Required work: For the material that follows, list every line containing the word "green".

◆ ◆ ◆

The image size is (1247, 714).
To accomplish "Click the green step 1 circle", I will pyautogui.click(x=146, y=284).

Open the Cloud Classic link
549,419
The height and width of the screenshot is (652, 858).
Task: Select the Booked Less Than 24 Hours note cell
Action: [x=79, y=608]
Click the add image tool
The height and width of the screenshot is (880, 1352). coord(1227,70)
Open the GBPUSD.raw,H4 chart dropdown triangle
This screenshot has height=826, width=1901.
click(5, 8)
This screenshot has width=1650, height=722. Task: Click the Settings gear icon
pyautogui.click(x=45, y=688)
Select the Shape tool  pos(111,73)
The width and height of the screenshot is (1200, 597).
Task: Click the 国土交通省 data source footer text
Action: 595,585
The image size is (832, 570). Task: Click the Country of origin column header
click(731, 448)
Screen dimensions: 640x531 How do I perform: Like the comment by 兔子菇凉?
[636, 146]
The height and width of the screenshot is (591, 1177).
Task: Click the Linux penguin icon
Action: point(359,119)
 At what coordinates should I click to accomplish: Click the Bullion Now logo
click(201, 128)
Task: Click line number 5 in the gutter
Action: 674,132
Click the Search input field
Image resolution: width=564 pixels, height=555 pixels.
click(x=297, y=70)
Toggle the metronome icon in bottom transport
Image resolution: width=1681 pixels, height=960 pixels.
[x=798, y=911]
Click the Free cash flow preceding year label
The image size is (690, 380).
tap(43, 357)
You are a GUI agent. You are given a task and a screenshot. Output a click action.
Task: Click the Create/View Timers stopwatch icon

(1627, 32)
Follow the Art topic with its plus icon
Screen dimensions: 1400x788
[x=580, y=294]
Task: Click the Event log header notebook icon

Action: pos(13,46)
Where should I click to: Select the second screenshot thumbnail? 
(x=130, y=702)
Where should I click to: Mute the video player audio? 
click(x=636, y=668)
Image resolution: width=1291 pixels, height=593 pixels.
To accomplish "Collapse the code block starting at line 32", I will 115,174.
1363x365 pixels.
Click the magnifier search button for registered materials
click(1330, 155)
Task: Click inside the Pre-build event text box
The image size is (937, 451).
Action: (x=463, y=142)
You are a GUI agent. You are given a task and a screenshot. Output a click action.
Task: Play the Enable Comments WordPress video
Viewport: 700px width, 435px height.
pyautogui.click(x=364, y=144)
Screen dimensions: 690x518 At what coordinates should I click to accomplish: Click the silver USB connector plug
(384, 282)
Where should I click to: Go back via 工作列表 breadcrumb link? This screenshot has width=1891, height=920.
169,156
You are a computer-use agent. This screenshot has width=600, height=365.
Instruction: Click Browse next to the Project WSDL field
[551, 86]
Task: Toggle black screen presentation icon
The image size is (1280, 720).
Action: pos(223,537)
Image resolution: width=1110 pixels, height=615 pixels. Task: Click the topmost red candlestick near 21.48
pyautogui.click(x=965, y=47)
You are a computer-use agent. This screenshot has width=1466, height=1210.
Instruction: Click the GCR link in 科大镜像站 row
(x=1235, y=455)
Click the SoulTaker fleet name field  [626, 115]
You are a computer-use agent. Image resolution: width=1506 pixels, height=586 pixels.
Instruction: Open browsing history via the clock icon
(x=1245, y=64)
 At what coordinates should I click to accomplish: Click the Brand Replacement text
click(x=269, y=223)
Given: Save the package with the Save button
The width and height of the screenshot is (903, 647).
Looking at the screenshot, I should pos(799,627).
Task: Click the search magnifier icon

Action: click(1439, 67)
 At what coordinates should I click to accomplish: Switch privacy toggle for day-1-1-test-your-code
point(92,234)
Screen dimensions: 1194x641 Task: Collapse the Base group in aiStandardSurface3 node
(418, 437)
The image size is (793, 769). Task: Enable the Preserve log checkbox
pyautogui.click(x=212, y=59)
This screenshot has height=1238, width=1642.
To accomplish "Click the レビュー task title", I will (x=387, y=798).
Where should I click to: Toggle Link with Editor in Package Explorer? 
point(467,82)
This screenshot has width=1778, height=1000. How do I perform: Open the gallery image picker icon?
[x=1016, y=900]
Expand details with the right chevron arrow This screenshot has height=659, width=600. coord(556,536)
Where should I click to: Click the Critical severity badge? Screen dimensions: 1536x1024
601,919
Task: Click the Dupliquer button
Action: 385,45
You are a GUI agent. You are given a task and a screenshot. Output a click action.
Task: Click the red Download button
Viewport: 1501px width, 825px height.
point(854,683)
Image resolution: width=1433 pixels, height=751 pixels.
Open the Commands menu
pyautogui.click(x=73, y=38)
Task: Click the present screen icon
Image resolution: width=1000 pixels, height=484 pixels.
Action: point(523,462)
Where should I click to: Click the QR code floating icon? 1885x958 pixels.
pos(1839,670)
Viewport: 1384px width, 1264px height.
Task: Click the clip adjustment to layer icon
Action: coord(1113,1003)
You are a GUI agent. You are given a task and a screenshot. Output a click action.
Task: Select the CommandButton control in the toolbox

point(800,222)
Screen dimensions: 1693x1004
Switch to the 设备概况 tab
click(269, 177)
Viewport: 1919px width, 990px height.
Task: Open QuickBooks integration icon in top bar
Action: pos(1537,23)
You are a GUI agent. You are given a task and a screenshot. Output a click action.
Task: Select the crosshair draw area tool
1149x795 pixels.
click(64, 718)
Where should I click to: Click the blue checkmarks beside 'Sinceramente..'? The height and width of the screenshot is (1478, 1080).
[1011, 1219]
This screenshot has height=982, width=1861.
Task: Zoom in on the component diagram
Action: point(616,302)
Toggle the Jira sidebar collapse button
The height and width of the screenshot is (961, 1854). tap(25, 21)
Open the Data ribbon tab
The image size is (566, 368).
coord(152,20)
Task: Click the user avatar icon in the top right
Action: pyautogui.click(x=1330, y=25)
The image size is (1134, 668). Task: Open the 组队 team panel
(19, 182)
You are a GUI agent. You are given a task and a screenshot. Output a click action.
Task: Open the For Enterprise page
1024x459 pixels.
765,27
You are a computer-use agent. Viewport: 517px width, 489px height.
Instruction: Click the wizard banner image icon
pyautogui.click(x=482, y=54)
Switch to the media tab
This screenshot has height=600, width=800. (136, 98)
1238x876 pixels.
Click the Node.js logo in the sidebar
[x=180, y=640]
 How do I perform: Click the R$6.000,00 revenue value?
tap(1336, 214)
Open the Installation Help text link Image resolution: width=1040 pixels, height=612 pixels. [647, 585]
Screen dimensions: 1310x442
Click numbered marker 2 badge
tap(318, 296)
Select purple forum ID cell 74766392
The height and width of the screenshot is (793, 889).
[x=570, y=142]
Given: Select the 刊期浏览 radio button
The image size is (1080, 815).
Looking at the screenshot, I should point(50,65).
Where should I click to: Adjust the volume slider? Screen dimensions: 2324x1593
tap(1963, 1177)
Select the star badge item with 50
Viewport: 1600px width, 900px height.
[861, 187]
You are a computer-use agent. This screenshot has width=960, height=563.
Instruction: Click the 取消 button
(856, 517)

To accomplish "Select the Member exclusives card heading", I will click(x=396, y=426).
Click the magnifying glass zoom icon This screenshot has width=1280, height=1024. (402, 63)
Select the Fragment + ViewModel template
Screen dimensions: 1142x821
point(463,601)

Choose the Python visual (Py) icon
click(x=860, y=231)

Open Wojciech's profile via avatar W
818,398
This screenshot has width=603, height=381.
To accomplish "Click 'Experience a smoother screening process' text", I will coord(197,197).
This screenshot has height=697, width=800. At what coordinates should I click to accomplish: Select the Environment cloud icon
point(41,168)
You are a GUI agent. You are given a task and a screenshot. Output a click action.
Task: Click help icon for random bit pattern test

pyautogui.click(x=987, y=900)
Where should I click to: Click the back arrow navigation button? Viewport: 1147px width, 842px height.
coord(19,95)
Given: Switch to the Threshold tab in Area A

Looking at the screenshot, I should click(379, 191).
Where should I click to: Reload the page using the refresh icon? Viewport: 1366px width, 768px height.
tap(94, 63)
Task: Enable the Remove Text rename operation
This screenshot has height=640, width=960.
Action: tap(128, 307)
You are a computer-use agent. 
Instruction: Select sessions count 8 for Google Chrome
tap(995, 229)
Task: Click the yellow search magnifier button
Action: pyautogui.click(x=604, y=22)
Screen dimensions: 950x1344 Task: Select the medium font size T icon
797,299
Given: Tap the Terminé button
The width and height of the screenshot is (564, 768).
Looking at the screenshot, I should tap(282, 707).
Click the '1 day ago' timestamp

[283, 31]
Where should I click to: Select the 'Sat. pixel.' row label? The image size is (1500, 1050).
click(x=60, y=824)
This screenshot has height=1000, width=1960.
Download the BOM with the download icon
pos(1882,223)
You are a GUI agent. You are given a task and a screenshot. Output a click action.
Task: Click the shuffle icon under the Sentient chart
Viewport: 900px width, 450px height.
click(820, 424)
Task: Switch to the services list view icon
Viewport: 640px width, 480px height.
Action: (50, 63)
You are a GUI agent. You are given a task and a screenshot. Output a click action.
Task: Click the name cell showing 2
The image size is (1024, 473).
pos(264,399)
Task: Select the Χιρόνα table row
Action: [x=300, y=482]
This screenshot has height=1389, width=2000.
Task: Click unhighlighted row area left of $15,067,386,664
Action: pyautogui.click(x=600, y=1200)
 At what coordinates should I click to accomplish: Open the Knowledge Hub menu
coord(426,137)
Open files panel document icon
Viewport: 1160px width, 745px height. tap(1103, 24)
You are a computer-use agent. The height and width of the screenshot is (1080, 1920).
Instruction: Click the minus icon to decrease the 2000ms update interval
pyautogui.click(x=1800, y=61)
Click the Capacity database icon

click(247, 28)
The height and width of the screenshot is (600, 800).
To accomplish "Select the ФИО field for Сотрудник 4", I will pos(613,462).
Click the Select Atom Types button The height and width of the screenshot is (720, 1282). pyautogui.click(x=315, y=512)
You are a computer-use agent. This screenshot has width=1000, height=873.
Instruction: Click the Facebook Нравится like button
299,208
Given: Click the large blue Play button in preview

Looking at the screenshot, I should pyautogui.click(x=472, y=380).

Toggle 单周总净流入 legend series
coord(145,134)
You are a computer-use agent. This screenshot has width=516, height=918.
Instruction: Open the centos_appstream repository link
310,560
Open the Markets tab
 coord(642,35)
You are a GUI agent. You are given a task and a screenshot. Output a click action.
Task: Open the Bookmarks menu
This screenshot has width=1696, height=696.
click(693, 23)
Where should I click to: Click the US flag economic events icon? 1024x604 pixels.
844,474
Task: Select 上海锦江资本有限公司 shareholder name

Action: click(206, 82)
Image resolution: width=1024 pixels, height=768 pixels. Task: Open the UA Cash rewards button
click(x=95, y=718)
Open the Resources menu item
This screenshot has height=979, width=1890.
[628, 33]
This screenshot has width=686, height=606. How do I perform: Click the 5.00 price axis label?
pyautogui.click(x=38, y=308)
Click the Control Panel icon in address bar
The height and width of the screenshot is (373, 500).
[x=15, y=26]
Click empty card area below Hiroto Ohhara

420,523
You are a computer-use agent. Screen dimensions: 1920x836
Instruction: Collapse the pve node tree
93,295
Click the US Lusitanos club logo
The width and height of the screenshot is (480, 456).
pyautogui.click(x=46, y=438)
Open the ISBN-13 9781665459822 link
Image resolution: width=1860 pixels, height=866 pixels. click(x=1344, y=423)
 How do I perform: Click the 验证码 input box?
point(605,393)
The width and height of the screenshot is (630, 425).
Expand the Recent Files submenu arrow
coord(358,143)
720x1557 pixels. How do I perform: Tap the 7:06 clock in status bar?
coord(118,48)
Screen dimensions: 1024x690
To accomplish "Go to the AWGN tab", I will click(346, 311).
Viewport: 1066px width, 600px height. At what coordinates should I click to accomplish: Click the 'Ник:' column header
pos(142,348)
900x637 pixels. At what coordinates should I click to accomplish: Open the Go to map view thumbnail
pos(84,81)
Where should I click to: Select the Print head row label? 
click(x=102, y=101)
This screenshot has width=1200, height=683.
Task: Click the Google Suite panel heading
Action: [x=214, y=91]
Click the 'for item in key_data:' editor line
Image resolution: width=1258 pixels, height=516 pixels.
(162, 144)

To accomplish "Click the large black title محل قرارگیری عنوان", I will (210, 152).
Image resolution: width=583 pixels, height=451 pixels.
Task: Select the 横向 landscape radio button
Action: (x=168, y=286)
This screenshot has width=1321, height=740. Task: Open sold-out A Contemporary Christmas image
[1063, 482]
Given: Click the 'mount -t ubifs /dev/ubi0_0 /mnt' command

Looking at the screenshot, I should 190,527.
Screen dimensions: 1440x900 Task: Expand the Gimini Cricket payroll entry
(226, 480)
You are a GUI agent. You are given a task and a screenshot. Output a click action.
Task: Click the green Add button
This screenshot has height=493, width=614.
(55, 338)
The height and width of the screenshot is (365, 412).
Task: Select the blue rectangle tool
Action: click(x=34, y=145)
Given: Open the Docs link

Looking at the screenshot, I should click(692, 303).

◆ ◆ ◆

Solution to this exercise:
To accomplish "Click the green step 1 circle", I will pyautogui.click(x=146, y=284).
Task: Click the green Add button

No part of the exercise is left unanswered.